Yeah, mid-late last year was one of the worst markets I've seen in my career, but the last couple of months things have really seemed to pick up speed.
I agree it works well. Although as a long-time TDD practitioner it is mildly frustrating that it has taken LLMs to get more people to realise it works!
I've always found TDD frustrating, especially in its Red/Green expression.
I find that my tests become too low-level, as I build up component by component. This hinders large-scale refactorings because my mental planning wants to avoid the extra effort of rewriting the tests to any new interface.
That refactoring can also some of the tests unnecessary, so it felt like I was going through extra work for a small benefit which wasn't worthwhile at that stage.
I also found that red/green TDD's focus on "confirm that the tests fail before implementing the code to make them pass" (quoting the link) makes me think less about writing tests which aren't expected to fail, but if they do fail they indicate serious design problems.
As an example, I once evaluated software package which was fully developed under TDD. It was a web app which, among other things, allowed anonymous and arbitrary users to download files with a URL like example.com/download?filename=xyz.txt
There were no tests for arbitrary path traversal, and when I tried it out with something like filename=../../config.ini I got access to the server's config file.
Now, it wasn't quite that bad. They required the filename end in only a handful of extensions, like ".pdf". Thing is, the developers didn't check for NUL characters, and their server was written in Java, which passes the string directly to the filesystem API, which in true C style expects NUL-terminated strings. My actual filename was more like "../../config.ini\0.pdf", with the NUL appropriately encoded as a URL path parameter. The Java code checked that the extension was allowed, then passed it to the filesystem call, which interpreted it as "../../config.ini", which gave me access to the system configuration - including poorly hashed admin passwords with almost no preimage resistance that I was able to break after a couple of hours of thinking about the algorithm.

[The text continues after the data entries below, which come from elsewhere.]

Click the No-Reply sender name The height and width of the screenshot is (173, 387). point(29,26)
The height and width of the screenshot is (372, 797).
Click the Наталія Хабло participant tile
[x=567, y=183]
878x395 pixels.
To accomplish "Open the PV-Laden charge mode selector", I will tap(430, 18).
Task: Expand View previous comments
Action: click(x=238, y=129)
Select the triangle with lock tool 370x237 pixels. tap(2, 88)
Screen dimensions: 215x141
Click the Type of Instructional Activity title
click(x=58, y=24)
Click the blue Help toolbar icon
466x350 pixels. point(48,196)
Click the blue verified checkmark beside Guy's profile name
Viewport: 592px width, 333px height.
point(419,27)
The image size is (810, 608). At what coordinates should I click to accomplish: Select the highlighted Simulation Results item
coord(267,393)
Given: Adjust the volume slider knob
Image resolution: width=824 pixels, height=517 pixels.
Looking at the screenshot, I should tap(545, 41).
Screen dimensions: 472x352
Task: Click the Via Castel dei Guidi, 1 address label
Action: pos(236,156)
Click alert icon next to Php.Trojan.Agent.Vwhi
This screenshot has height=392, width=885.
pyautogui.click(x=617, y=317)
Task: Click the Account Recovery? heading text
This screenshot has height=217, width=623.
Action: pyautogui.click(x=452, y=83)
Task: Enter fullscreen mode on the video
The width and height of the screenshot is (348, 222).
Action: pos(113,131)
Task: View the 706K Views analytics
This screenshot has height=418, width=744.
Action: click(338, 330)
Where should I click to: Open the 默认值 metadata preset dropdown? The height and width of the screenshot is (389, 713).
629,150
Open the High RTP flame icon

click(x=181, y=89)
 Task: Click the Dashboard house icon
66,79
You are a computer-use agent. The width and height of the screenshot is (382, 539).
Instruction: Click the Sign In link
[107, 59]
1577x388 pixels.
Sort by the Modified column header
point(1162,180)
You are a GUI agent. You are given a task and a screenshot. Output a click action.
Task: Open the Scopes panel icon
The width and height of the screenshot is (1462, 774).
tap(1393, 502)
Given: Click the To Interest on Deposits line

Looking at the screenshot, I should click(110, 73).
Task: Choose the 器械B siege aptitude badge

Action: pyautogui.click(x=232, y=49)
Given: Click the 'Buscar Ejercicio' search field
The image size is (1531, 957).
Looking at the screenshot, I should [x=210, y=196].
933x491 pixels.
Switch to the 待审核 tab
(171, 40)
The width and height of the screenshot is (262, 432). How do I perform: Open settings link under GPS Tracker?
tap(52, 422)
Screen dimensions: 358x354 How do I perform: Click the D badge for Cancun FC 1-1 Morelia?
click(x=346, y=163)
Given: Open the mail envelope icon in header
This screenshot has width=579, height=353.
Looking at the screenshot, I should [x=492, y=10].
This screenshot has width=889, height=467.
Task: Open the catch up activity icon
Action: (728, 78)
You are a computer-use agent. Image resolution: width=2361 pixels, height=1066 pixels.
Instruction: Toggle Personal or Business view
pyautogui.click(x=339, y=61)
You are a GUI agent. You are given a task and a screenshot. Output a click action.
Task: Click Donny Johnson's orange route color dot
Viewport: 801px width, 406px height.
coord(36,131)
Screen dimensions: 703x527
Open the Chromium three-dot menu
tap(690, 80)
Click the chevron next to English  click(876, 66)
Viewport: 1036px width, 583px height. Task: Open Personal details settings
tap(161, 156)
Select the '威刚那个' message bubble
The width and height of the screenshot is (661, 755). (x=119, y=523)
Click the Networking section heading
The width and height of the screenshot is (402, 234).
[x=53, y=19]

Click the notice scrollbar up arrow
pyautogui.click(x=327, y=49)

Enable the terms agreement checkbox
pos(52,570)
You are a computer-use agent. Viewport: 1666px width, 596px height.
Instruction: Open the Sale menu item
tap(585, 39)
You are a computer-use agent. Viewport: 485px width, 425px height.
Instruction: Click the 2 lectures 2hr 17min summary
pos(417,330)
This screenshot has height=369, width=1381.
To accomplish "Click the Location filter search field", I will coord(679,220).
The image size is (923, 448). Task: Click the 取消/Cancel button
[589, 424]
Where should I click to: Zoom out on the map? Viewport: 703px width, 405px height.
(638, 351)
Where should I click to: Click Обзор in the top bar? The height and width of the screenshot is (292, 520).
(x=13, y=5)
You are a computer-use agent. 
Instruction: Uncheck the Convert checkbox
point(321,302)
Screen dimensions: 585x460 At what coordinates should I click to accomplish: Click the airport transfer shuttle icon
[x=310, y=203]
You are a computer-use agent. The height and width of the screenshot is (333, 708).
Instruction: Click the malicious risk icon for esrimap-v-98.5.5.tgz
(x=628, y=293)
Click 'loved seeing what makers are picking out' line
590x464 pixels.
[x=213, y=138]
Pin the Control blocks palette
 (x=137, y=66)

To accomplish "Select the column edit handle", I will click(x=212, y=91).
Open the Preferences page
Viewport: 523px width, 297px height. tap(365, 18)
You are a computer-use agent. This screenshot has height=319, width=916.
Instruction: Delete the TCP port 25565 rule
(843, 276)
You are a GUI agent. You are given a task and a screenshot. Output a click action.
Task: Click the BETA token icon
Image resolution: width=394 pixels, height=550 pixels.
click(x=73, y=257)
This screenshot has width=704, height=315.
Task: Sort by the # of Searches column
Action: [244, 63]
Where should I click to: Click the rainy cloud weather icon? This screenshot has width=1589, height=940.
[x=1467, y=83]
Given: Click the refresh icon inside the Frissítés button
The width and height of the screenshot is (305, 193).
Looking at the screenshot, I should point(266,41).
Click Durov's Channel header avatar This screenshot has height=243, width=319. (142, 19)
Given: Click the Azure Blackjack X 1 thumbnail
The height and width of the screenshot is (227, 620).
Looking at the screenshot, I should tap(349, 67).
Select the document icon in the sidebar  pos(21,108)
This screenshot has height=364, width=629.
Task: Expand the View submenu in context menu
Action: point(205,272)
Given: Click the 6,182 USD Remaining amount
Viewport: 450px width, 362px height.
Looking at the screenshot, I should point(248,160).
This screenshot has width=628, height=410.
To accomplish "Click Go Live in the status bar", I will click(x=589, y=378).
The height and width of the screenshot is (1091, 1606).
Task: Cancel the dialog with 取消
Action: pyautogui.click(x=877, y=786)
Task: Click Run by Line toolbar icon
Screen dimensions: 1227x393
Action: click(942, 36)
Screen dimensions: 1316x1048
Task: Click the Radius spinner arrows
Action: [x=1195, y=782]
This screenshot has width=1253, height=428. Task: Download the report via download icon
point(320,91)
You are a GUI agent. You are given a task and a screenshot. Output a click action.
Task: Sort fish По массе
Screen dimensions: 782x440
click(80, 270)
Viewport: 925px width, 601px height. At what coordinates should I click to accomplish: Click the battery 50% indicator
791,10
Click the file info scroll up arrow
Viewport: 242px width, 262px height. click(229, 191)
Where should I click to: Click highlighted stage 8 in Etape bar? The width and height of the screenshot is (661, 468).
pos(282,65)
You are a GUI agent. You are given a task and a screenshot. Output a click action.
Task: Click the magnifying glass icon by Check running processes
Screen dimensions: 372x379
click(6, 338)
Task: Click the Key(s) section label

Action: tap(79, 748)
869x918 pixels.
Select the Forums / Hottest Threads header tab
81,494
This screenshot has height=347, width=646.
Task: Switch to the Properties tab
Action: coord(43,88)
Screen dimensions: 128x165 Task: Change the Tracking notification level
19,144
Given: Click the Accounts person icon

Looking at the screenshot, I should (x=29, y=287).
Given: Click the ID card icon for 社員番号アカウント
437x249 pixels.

The explicit NUL test is needed as a security test in Java. In Python it's a different class of error as Python's filesystem APIs raise a ValueError if the string contains a NUL.
I don't at all mean that good and useful software can't be written with TDD, nor that TDD is useless. Rather, it's that Red/Green TDD as a development practice appears to de-emphasize certain types of essential testing which don't fit into the red-green-refactor paradigm, but instead require a larger development methodology outside of TDD.
As for me personally, I'm strongly influenced by rapid prototyping - "spike and stabilize" I believe it's called - where the code goes through possibly several iterations for the API and implementation to stabilize to the point where the overhead of writing automated tests is outweighed by their benefit.
And these tests include tests which should pass, but which check boundary conditions, unexpected input, and the like.
To say nothing of choosing the right way to hash passwords, which doesn't easily fit into any test-based framework. :)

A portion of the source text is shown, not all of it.